On 8/12/06, Nikolas Britton <[EMAIL PROTECTED]> wrote:
On 8/12/06, Robert Watson <[EMAIL PROTECTED]> wrote:
> On Sat, 12 Aug 2006, Nikolas Britton wrote:
>
> > After reading man tuning it said to change vfs.hirunningspace to a larger
> > value. What should I set it to?
> >
> > My RAID controller, an Areca ARC-1220, has a 256MB cache and each disk has
> > 16MB of cache.
> >
> > What other vfs.* sysctls can I change?
>
> The default settings are "reasonable" for many common workloads.  Further
> tuning generally should be done in the context of a specific workload, since
> tuning generally means trading off one type of performance or functionality
> for another.  Only by knowing the workload can we talk about how to trade off
> what you need, and what you don't.
>

Thanks Robert. It's a general purpose server but It's primary duty is
serving files via Samba / NFS over GigE to workstations that are
faster then it. We are typically working with hundreds of (new) ~16MB
files on any given day. It currently has a single dual-core Xeon 5030
and 1GB of system ram. I plan on upgrading it to dual dual-core Xeon
51xx and maxing out the ram if FreeBSD ever gets Xen dom0 support so
we can consolidate server equipment... Anyhow... I decided to script
out the task of finding the right setting for the hirunningspace
sysctl:

#!/bin/csh
sysctl vfs.hirunningspace=1048576
iozone -a -g 1g -b ~/arc1220_18.xls
sysctl vfs.hirunningspace=2097152
iozone -a -g 1g -b ~/arc1220_19.xls
sysctl vfs.hirunningspace=4194304
iozone -a -g 1g -b ~/arc1220_20.xls
sysctl vfs.hirunningspace=8388608
iozone -a -g 1g -b ~/arc1220_21.xls
sysctl vfs.hirunningspace=16777216
iozone -a -g 1g -b ~/arc1220_22.xls
sysctl vfs.hirunningspace=33554432
iozone -a -g 1g -b ~/arc1220_23.xls
sysctl vfs.hirunningspace=67108864
iozone -a -g 1g -b ~/arc1220_24.xls
sysctl vfs.hirunningspace=134217728
iozone -a -g 1g -b ~/arc1220_25.xls
sysctl vfs.hirunningspace=268435456
iozone -a -g 1g -b ~/arc1220_26.xls


Ok first I should say that the default 1MB setting is pretty darn
good. It had the highest composite index score out of all the tests
BUT the 32MB setting had the second best composite index score and had
substantially better write scores in the larger test file sizes.

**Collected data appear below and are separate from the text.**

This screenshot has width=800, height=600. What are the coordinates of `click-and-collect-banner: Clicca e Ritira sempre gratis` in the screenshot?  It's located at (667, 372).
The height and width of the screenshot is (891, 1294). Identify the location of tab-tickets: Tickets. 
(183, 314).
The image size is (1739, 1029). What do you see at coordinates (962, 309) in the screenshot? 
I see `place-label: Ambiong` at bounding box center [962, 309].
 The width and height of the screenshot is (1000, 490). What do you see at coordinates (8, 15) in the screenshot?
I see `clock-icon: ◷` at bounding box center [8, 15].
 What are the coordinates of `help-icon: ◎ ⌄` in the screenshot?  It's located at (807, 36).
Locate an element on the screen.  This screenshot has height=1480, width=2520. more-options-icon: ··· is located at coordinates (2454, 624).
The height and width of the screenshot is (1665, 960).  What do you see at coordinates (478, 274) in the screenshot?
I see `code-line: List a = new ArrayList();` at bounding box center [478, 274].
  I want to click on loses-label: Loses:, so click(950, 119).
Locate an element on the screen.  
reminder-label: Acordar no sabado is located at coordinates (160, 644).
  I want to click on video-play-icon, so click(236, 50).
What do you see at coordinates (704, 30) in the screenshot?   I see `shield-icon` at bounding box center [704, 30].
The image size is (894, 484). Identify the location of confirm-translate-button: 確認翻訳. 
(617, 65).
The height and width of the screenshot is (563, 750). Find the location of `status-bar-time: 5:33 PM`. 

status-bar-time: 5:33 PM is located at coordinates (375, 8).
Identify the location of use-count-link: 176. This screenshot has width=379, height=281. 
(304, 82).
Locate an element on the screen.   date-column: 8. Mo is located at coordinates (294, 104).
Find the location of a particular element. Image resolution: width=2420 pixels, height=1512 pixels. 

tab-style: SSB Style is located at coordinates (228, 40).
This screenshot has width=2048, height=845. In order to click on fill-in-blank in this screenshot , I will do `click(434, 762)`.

Here are the iozone write test averages:
column 1 = hirunningspace=1MB
column 2 = hirunningspace=32MB
column 3 = Size of test file.
all numbers are in KB/s

310683 vs. 267439: 64
284124 vs. 251948: 128
235227 vs. 214273: 256
260533 vs. 235084: 512
257604 vs. 245767: 1024
288502 vs. 223431: 2048
297675 vs. 269663: 4096
299051 vs. 302620: 8192
304752 vs. 276025: 16384
322887 vs. 323967: 32768
287164 vs. 272954: 65536
222640 vs. 255020: 131072
201985 vs. 226721: 262144
188920 vs. 214589: 524288
190022 vs. 216239: 1048576

Now I'm running these tests (24MB, 28MB, 40MB, 48MB):
sysctl vfs.hirunningspace=25165824
iozone -a -g 1g -b ~/arc1220_27.xls
sysctl vfs.hirunningspace=29360128
iozone -a -g 1g -b ~/arc1220_28.xls
sysctl vfs.hirunningspace=41943040
iozone -a -g 1g -b ~/arc1220_29.xls
sysctl vfs.hirunningspace=50331648
iozone -a -g 1g -b ~/arc1220_30.xls

I have a hunch that the best results are going to be 1/4 of
vfs.maxbufspace, which would be ~28MB. We'll see.